The FAQ is maintained by Irwin Lazar (ilazar at mplsrc.com).  Contributors are listed at the end of this FAQ.

b. How do I contribute to the FAQ?
Anyone may contribute to the FAQ, either by submitting a question for inclusion, revising a current answer, or answering a question that currently doesn't have an answer.  Please send all FAQ submissions to faq at mplsrc.com.

c. Where can I find the FAQ?
The FAQ is hosted by the MPLS Resource Center and is available at http://www.mplsrc.com/.  

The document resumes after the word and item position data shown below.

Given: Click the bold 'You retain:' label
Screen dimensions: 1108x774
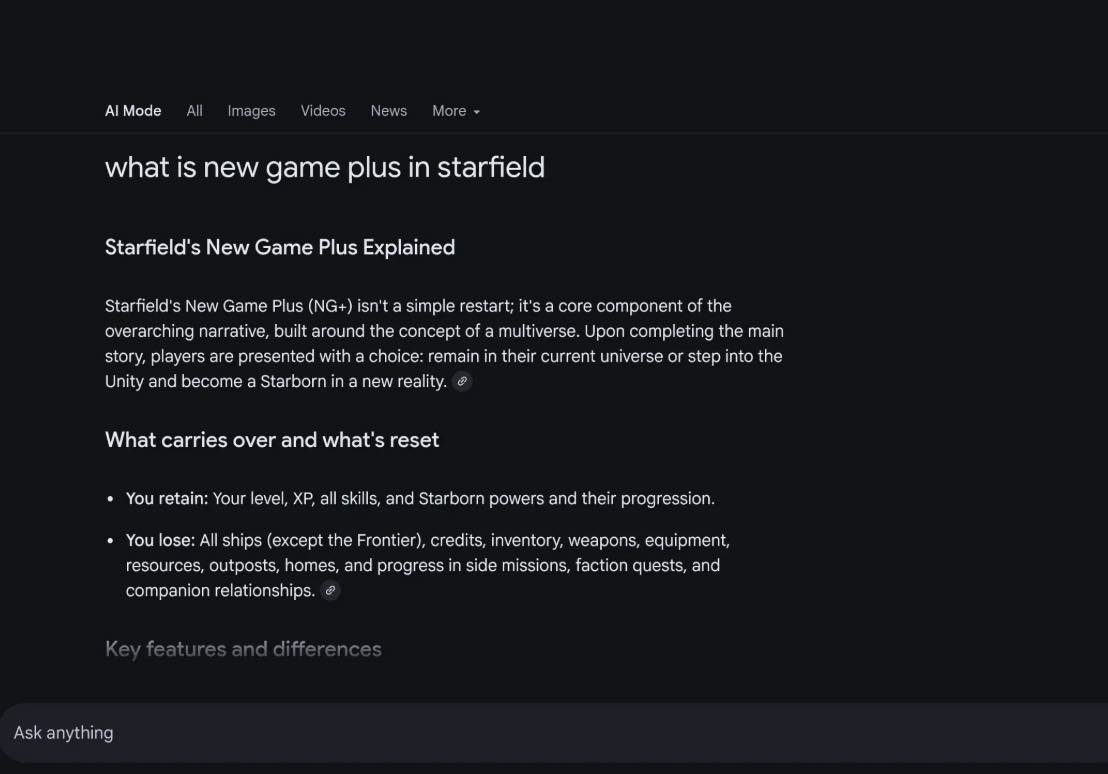Looking at the screenshot, I should click(167, 498).
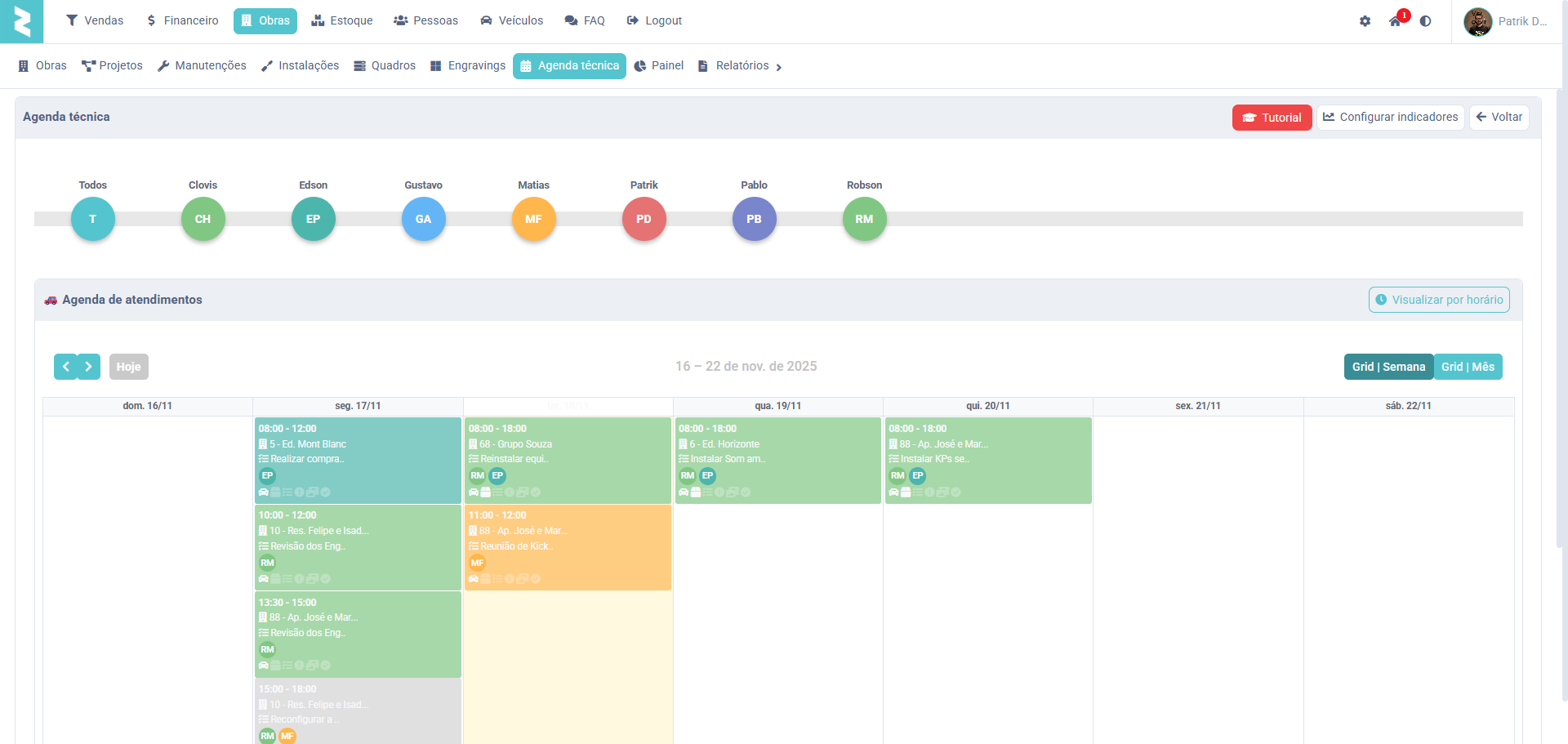This screenshot has height=744, width=1568.
Task: Toggle dark mode contrast icon
Action: [x=1425, y=21]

d. What is the purpose of this FAQ?
The MPLS FAQ is meant to provide a central place where one can find answers to frequently asked questions about MPLS.  The questions included within this FAQ are focused primarily on issues related to design, deployment and management of MPLS-based networks.  Questions related to the development of MPLS and related standards should be addressed to respective IETF working group mailing lists.

2.  MPLS Resources

a. What group is responsible for creating MPLS standards?
The IETF's MPLS Working Group is charged with establishing core MPLS standards. More information about the activities of the WG can be found on their home page at http://www.ietf.org/html.charters/mpls-charter.html.  Other IETF working groups are charged with developing standards covering areas such as Generalized MPLS, MPLS network management, Layer 2 encapsulation, L2 & L3 VPN services, and MPLS Traffic Engineering.  See http://www.mplsrc.com/standards.shtml for a complete list of MPLS-related IETF working groups.

In addition, industry groups such as the Optical Internetworking Forum (OIF), The Optical Ethernet Forum, and the MFA Forum (MPLS/Frame/ATM) are working on other MPLS standards not related to the areas of focus of the IETF.

b. Where can I find additional information on MPLS?
For a large collection of articles, papers, and additional resources, see the MPLS Resource Center at http://www.mplsrc.com/.  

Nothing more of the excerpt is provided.